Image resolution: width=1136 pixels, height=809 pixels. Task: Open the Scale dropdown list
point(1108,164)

* * *

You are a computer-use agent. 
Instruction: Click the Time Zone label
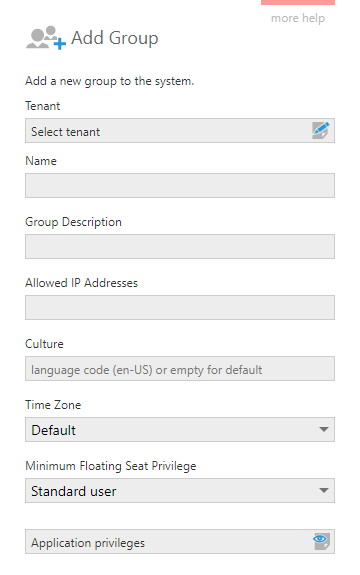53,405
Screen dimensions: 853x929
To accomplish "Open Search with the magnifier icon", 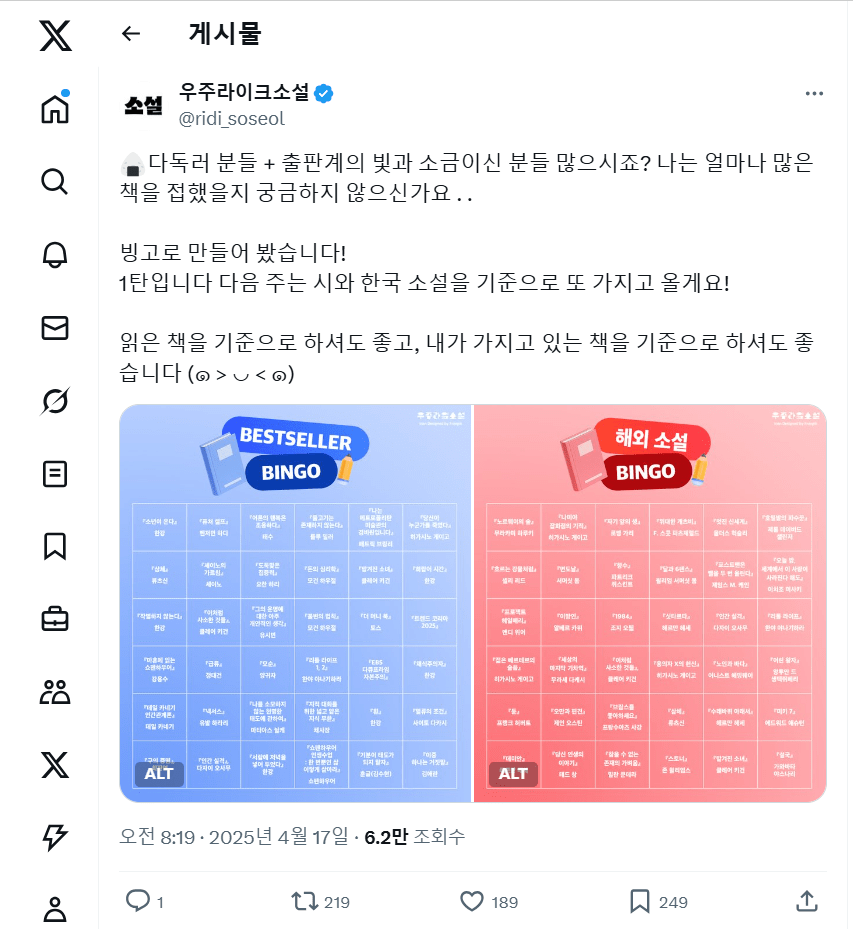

==

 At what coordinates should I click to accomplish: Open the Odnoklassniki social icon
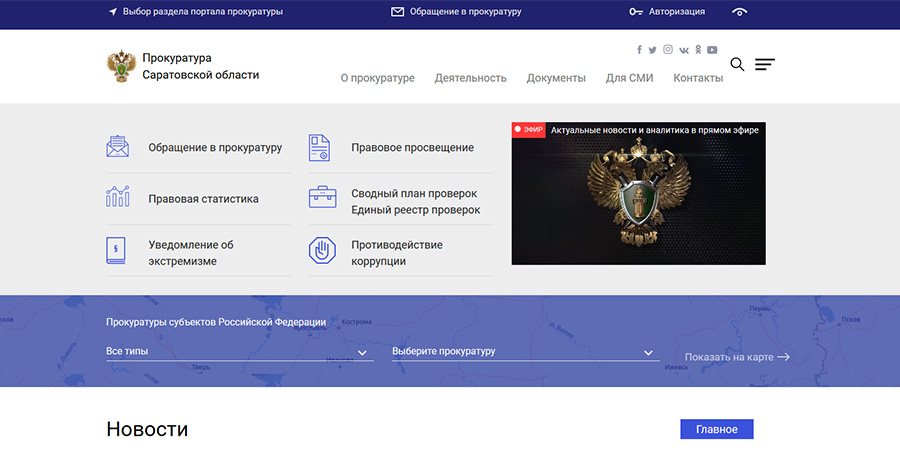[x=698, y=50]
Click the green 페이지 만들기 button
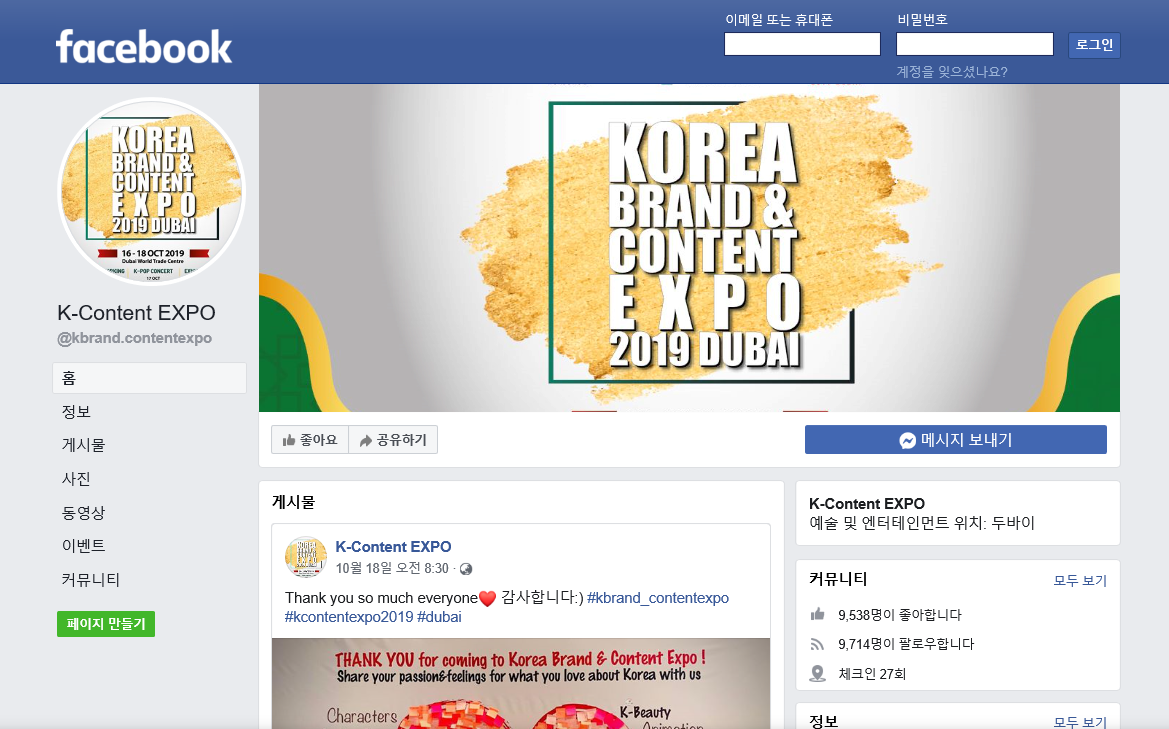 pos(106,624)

* What this task involves: Please output the lines above beginning at the line with "Instruction: Click the Time Zone label" and ending after the line with "Search with the", precisely as written and with no pictures.

* Answer area:
Instruction: Click the Time Zone label
53,405
Screen dimensions: 853x929
To accomplish "Open Search with the magnifier icon", 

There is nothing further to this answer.